DATA SUPPLIED —
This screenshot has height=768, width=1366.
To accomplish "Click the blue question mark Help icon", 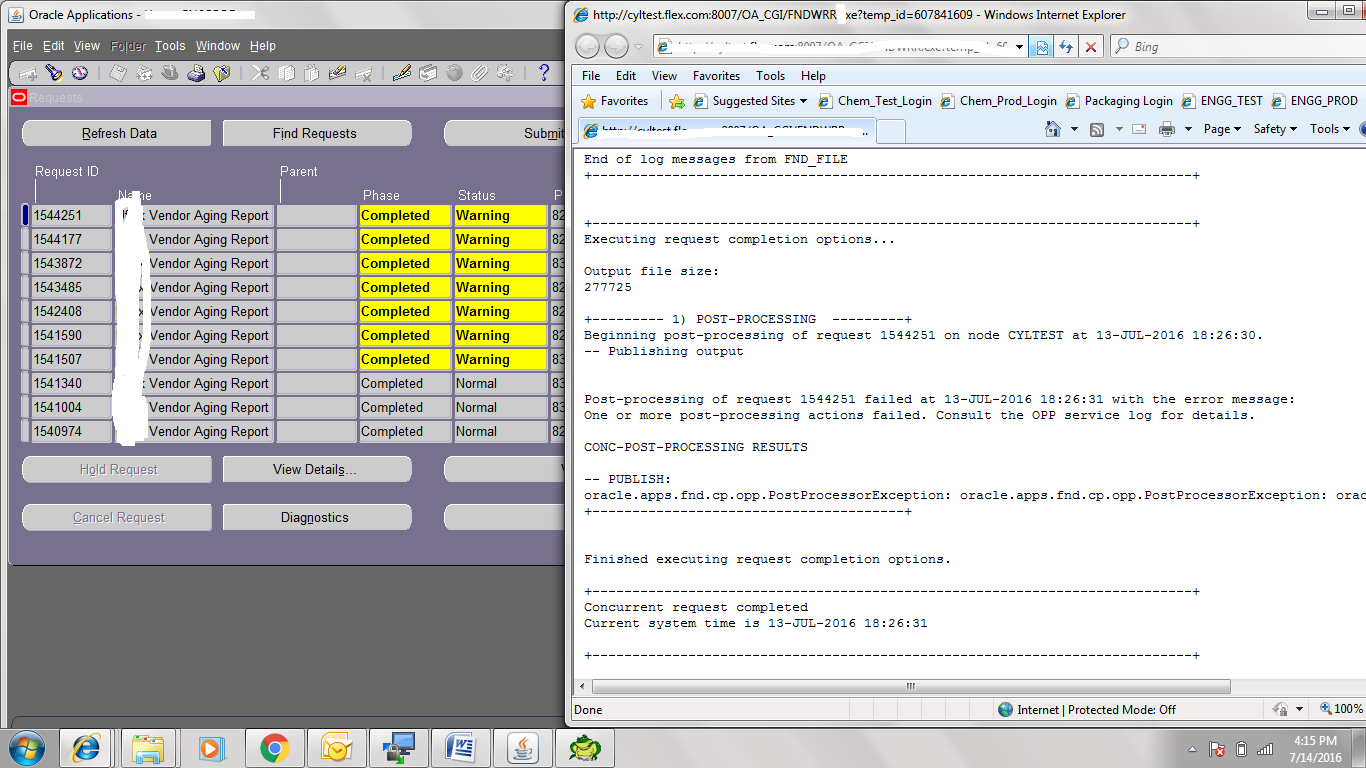I will coord(543,72).
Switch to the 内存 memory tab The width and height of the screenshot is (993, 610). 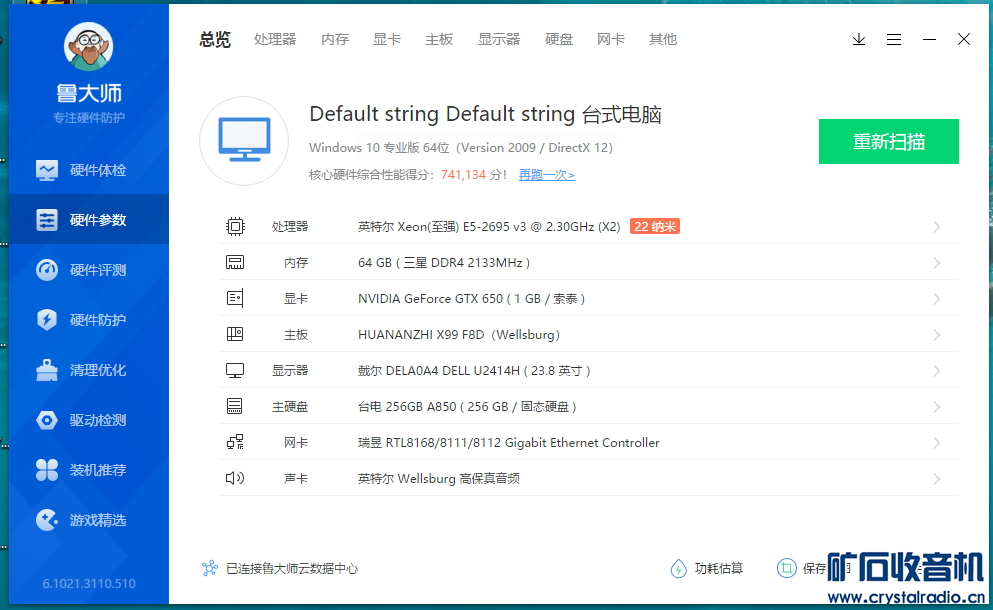tap(335, 40)
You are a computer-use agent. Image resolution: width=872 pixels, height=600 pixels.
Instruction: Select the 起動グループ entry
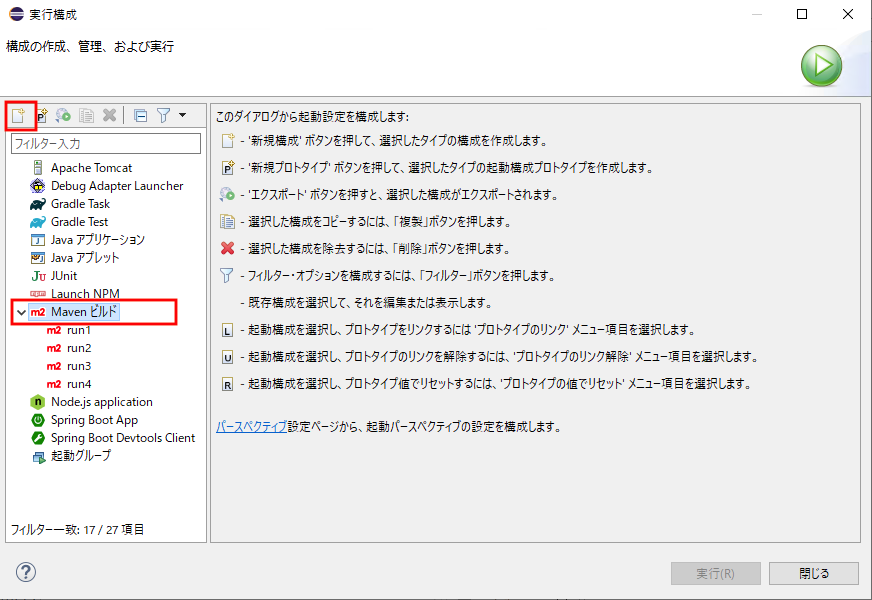88,456
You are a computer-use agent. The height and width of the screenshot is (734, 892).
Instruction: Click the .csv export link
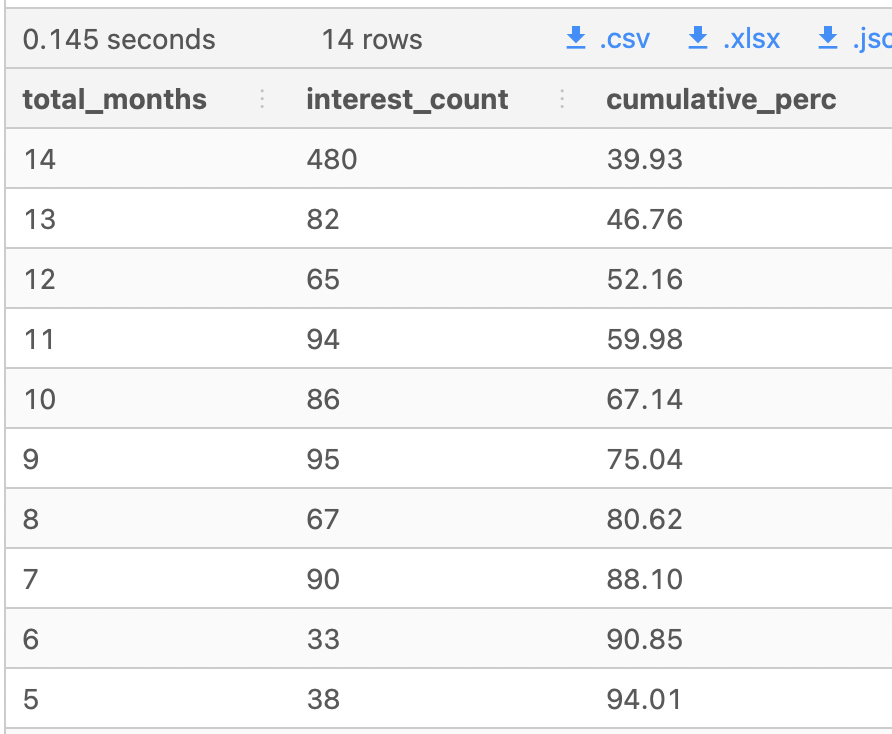pos(625,38)
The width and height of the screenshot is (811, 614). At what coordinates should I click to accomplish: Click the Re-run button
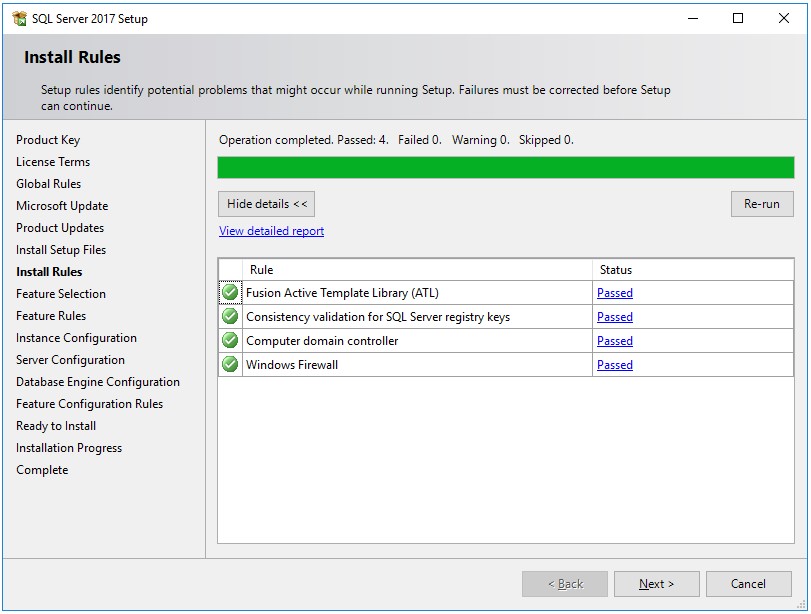point(762,203)
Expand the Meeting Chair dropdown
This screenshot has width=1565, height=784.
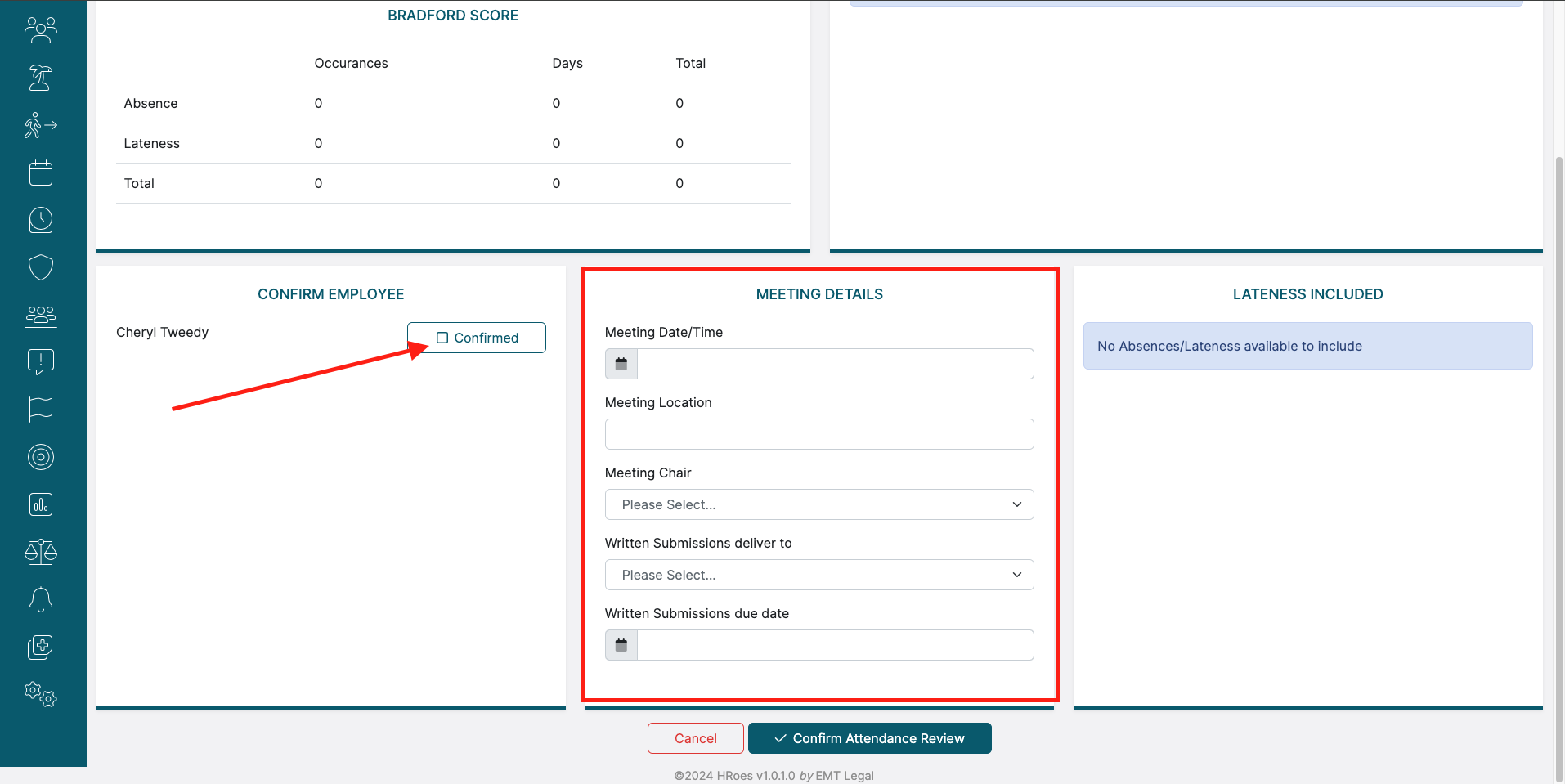(818, 504)
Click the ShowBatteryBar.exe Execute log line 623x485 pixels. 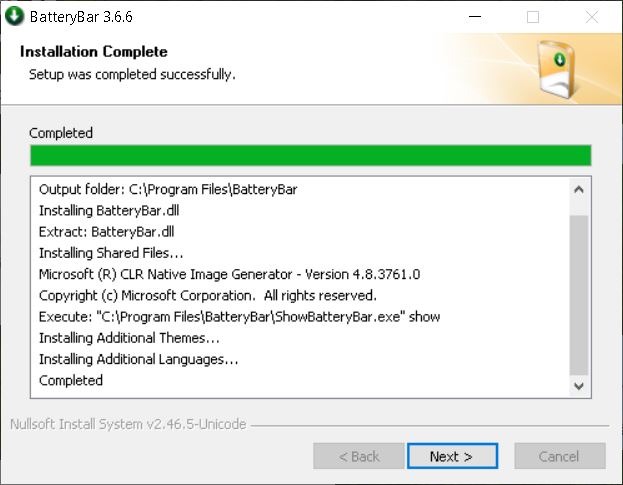point(239,316)
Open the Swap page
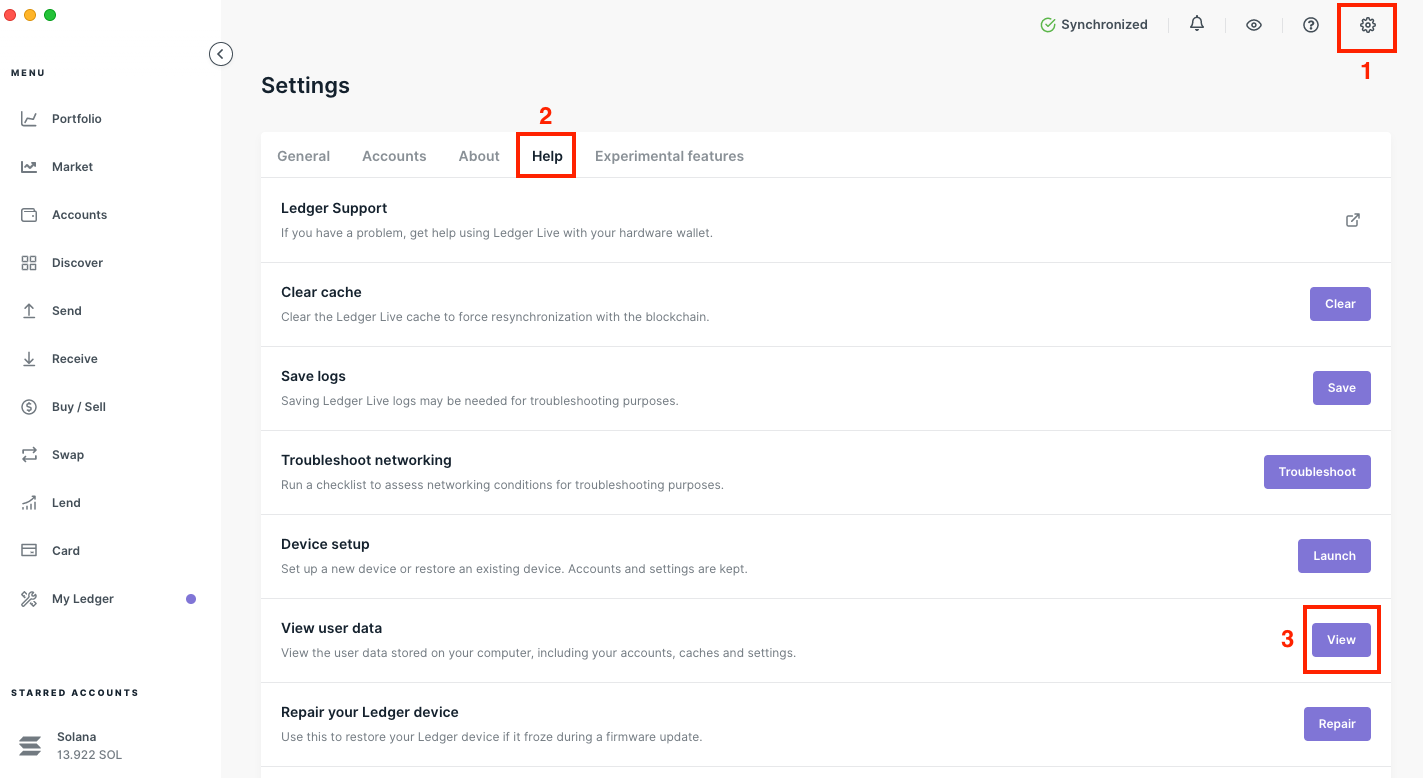This screenshot has width=1423, height=778. pos(67,455)
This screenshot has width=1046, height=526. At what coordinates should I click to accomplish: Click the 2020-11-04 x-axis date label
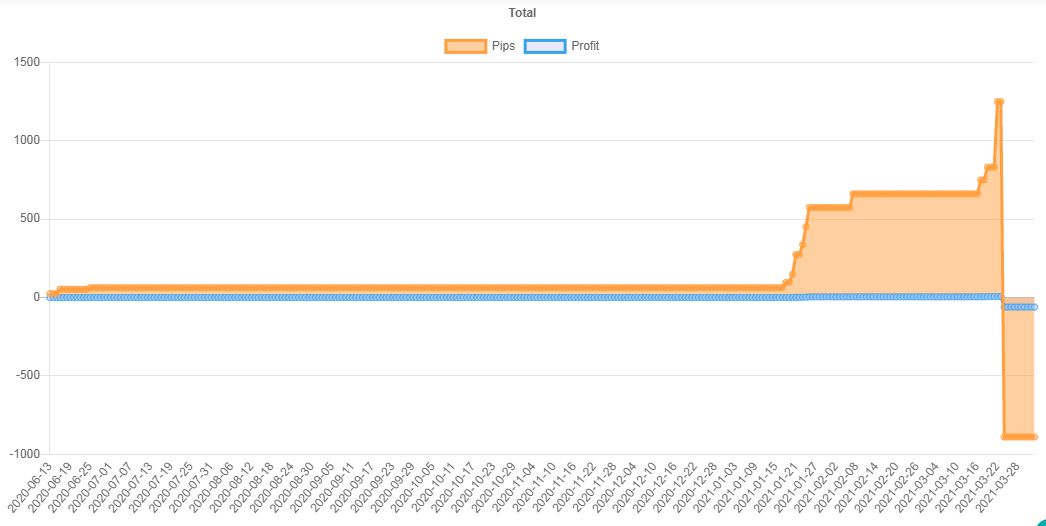pos(513,487)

TASK DETAILS — Scan the entries for lines holding the string "agent", then copy every one of them.

OUTPUT BELOW —
You are a computer-use agent. Image resolution: width=872 pixels, height=600 pixels.
You are a computer-use agent. The height and width of the screenshot is (734, 892).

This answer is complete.